ISA International Guest Lecture: Carla Jones

Indexing Scandal: Style, Gender and Corruption in Indonesian Urban Life

We seem to be living in scandalous times. How can an anthropological analysis make sense of the intimate binary between exposure and vulnerability? In this presentation, I argue that contemporary Indonesian debates about corruption are a potent site through which to analyse the shifting but fused relationship between semiotics and political economy. Post-authoritarian Indonesia has seen a public fascination with and anxiety about the illicit circulation of wealth, which has taken the form of accusations of illicit use of particular styles. In particular, women‘s use, or misuse, of pious, covered, luxury styles, read as vulgar, have become a powerful mode through which to circulate more complex critiques of consumption and morality. Building on Muir and Gupta‘s (2016) invitation to ask how accusations of corruption typically assume that a properly ordered public sphere is masculine, I ask how putting style at the centre of the analytical frame reveals gendered and class biases. These biases not only produce material inequalities but constrain the semiotic forms available for political critique.

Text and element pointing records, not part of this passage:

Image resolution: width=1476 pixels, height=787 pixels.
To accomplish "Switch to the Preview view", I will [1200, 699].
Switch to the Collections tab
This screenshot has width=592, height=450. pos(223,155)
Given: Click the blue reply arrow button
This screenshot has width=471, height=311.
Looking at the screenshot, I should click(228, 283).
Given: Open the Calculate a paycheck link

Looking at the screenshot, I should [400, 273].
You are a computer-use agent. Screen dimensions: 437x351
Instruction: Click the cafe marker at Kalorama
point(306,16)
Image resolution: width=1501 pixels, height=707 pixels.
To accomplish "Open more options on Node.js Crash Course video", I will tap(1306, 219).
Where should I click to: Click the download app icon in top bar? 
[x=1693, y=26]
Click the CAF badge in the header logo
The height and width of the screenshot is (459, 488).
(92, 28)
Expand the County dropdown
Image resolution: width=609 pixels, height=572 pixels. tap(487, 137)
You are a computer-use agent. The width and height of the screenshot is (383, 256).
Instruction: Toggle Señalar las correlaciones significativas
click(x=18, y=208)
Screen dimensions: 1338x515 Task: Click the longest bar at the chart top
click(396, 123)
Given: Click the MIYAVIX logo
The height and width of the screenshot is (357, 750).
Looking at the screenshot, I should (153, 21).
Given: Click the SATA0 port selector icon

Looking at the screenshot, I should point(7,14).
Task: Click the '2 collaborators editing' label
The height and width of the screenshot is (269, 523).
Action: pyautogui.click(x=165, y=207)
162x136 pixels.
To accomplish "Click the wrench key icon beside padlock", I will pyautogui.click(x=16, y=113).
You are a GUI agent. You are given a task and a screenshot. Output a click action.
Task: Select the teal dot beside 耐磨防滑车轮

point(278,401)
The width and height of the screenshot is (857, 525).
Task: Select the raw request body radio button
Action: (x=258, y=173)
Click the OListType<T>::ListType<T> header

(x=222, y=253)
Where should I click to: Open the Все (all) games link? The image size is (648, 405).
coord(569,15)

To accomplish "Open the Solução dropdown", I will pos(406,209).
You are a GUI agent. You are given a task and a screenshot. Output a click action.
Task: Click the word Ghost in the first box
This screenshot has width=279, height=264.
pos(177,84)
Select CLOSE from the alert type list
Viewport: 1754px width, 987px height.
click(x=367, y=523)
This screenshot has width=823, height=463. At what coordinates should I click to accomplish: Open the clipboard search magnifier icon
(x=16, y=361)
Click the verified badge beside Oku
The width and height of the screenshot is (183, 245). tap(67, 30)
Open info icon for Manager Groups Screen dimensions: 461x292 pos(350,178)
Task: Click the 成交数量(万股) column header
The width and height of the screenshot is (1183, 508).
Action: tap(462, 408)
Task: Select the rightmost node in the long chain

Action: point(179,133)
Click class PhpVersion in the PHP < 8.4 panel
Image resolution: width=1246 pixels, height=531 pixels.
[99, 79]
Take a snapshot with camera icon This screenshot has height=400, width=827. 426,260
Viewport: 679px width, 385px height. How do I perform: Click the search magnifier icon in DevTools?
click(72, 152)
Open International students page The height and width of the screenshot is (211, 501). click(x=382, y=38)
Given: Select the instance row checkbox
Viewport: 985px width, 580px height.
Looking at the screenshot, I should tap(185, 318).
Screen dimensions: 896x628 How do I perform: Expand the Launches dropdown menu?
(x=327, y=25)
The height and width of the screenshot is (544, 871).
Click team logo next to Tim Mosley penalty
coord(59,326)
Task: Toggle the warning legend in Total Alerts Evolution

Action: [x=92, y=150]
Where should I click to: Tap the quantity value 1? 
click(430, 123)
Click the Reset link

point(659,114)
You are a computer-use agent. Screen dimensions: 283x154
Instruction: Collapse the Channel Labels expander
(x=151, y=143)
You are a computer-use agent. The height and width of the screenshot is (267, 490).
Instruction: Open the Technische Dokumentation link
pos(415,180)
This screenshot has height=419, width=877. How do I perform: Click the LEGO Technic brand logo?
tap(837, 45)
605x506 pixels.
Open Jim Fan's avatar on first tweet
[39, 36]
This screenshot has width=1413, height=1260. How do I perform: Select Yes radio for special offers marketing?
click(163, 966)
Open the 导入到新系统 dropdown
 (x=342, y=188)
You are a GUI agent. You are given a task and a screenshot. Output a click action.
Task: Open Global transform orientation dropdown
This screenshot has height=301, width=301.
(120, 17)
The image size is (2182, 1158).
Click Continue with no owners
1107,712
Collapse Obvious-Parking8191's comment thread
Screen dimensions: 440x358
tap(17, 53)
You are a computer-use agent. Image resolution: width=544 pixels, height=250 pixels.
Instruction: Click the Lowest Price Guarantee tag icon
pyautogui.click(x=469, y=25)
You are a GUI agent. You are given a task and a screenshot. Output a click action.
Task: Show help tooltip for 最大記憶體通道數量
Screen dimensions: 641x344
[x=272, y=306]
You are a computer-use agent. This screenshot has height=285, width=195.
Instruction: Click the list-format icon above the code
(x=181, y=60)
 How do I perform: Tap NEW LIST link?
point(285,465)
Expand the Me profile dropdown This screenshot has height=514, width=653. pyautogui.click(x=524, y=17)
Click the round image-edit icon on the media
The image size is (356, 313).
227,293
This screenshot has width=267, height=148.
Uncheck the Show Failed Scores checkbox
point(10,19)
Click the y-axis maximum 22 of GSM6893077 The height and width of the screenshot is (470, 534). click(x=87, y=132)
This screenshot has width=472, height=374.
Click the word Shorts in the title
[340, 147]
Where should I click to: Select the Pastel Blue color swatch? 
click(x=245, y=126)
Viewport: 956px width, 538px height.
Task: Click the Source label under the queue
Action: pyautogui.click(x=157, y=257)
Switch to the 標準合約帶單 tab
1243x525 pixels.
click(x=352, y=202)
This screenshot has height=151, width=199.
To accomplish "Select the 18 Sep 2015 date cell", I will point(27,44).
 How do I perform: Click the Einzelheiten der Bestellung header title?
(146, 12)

CARLA JONES is Associate Professor in the Department of Anthropology at the University of Colorado, Boulder. Her research analyses the cultural politics of appearance in urban Indonesia, with particular focus on femininity, domesticity, aesthetics and Islam. She has written extensively on self-improvement programmes, manners and middle-class respectability during the Suharto and post-Suharto periods in Yogyakarta and Jakarta, and is the co-editor, with Ann Marie Leshkowich and Sandra Niessen, of Re-Orienting Fashion: The Globalization of Asian Dress (Berg, 2003). Her current work situates anxieties about Islamic style in the context of broader debates about corruption and exposure. She is especially interested in the suspicions that settle on covered women in contemporary Indonesia, in which accusations of hypocrisy intersect with gendered assertions about revelation and propriety.